───── THE DATA

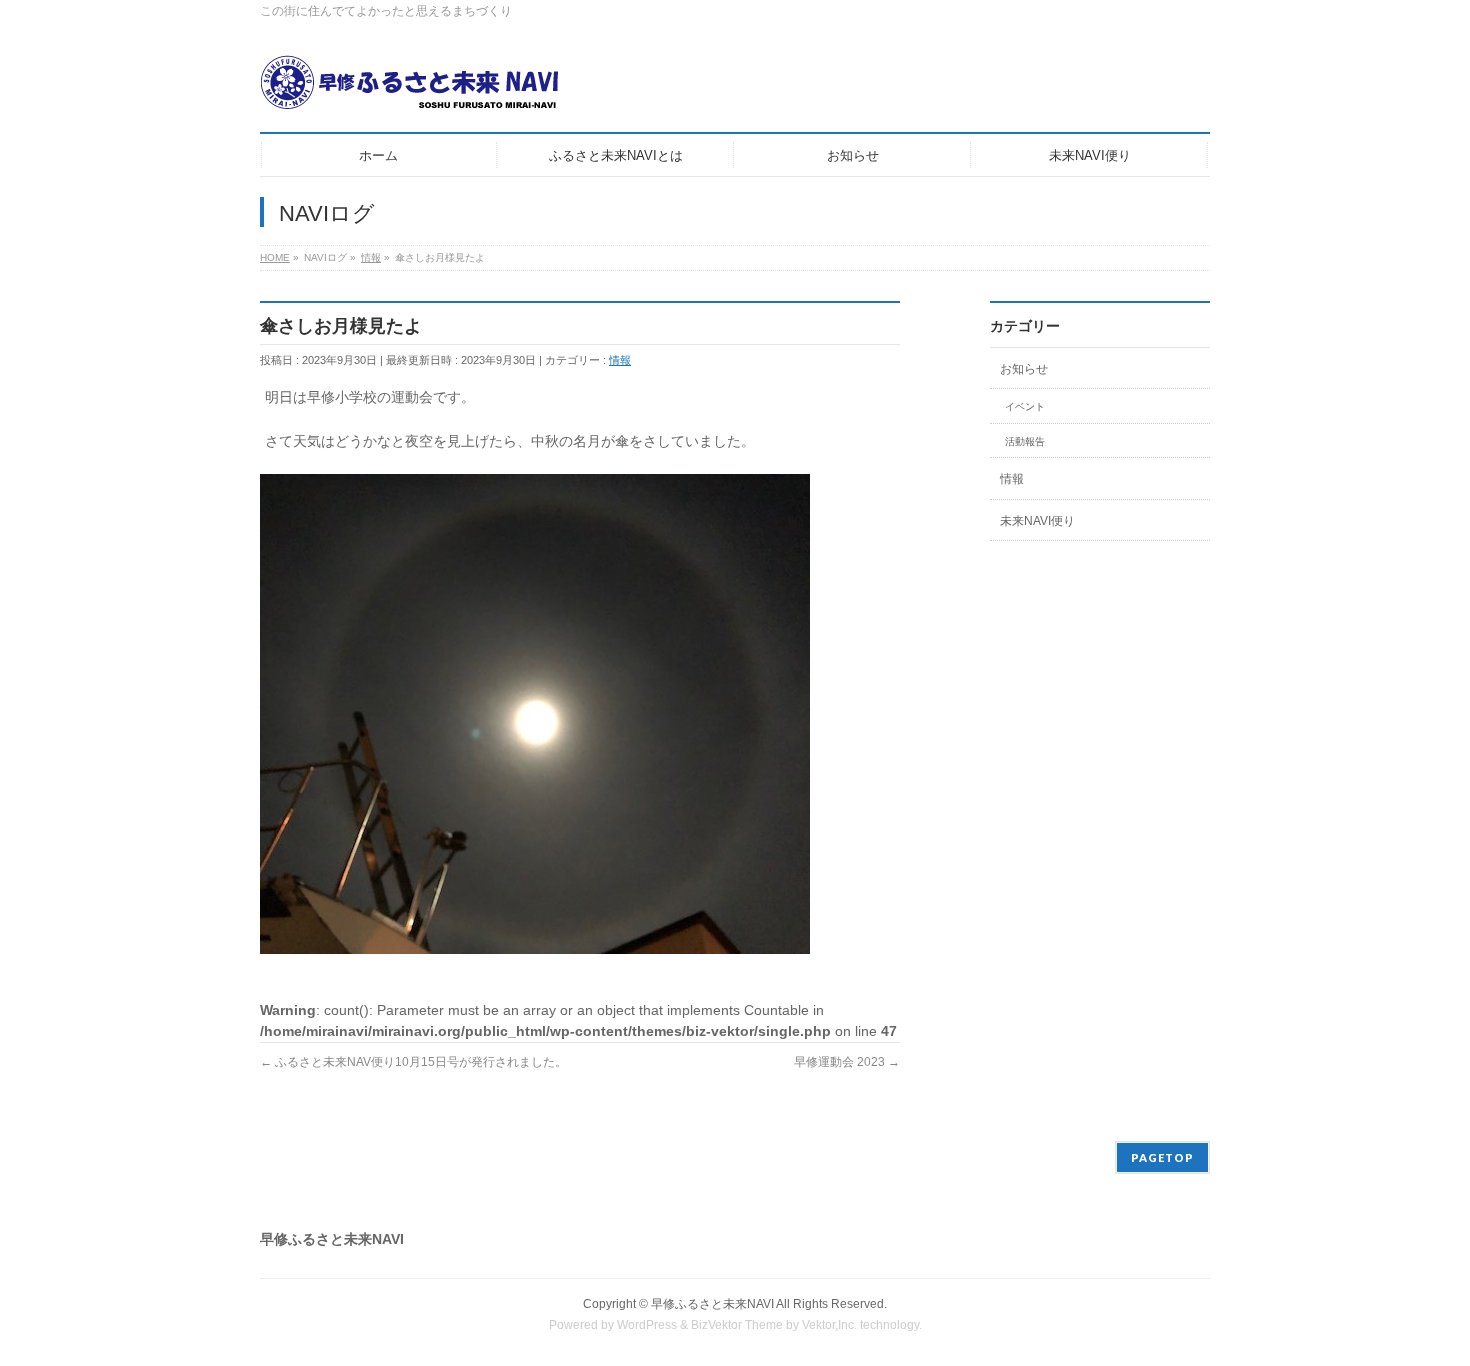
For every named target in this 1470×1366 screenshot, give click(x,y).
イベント (1025, 406)
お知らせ (1024, 369)
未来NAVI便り (1037, 521)
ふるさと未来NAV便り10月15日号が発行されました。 (413, 1062)
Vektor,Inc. (829, 1325)
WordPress (647, 1325)
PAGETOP (1162, 1157)
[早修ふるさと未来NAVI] (410, 89)
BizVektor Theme (737, 1325)
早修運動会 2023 (847, 1062)
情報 (620, 360)
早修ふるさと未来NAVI (712, 1304)
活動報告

──────────

Copy, without any change, the lines from the one that contains "Vektor,Inc. (829, 1325)" to the final line of the entries above.

## EXPECTED ANSWER
Vektor,Inc. (829, 1325)
WordPress (647, 1325)
PAGETOP (1162, 1157)
[早修ふるさと未来NAVI] (410, 89)
BizVektor Theme (737, 1325)
早修運動会 2023 (847, 1062)
情報 (620, 360)
早修ふるさと未来NAVI (712, 1304)
活動報告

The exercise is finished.